Zuverlässiger Bahnbetrieb stark gefährdet
Ohne Neubaustrecke zwischen Aarau und Zürich wird das Netz bis zur Kapazitätsgrenze ausgelastet. Der Bund muss daher innerhalb des vorgegebenen Kostenrahmens alle Massnahmen zur Erhöhung der Zuverlässigkeit des Bahnbetriebs aufnehmen. Zusätzlich muss der Bund aufzeigen, wie eine Neubaustrecke zwischen Aarau und Zürich im Rahmen der künftigen Ausbauschritte finanziert und realisiert werden kann. Nur mit einer solchen Neubaustrecke kann langfristig ein zuverlässiges, pünktliches Bahnangebot im Mittelland garantiert und alle gewünschten, umsteigefreien Verbindungen angeboten werden.
Weiteres Vorgehen
Die Vernehmlassung dauert bis am 15. Januar 2018, anschliessend wird das BAV die eingegangenen Stellungnahmen auswerten.

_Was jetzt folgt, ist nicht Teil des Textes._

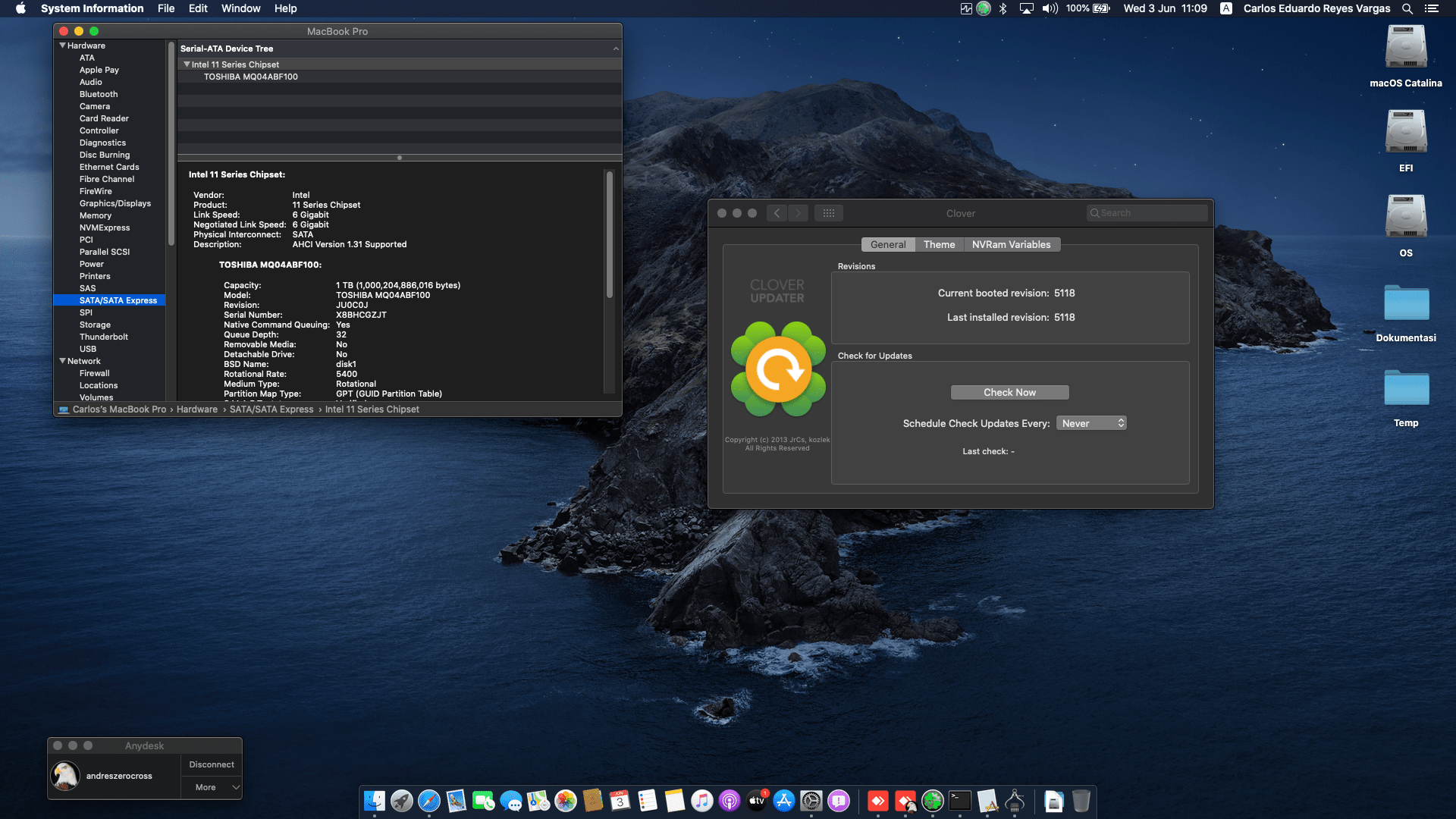Open the Window menu
The width and height of the screenshot is (1456, 819).
click(240, 8)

Bis Ende 2018 wird der Bundesrat die Botschaft zuhanden des Parlaments verabschieden und ab 2019 wird der Ausbauschritt 2030/35 im Eidgenössischen Parlament beraten. Der Beschluss untersteht dem fakultativen Referendum.
Systematisierung Mittelland
Das heutige Bahnnetz im Mittelland basiert grundsätzlich auf Stundentakten. Zwar ergibt sich auf diversen Abschnitten durch die Überlagerung von zwei stündlichen Zügen ein Halbstundentakt, aber einzelne Halte oder Direktverbindungen werden nur stündlich angeboten. Mit der Systematisierung sollen alle Züge grundsätzlich halbstündlich und immer an die gleichen Endpunkte verkehren. Dadurch können wesentlich mehr Züge auf einer Strecke verkehren, man muss jedoch auf gewissen Verbindungen zusätzlich umsteigen. Bei einer Systematisierung müssen die Umsteigeknoten gut funktionieren, damit die Reisewege nicht unterbrochen werden und sich die Reisezeiten nicht verlängern.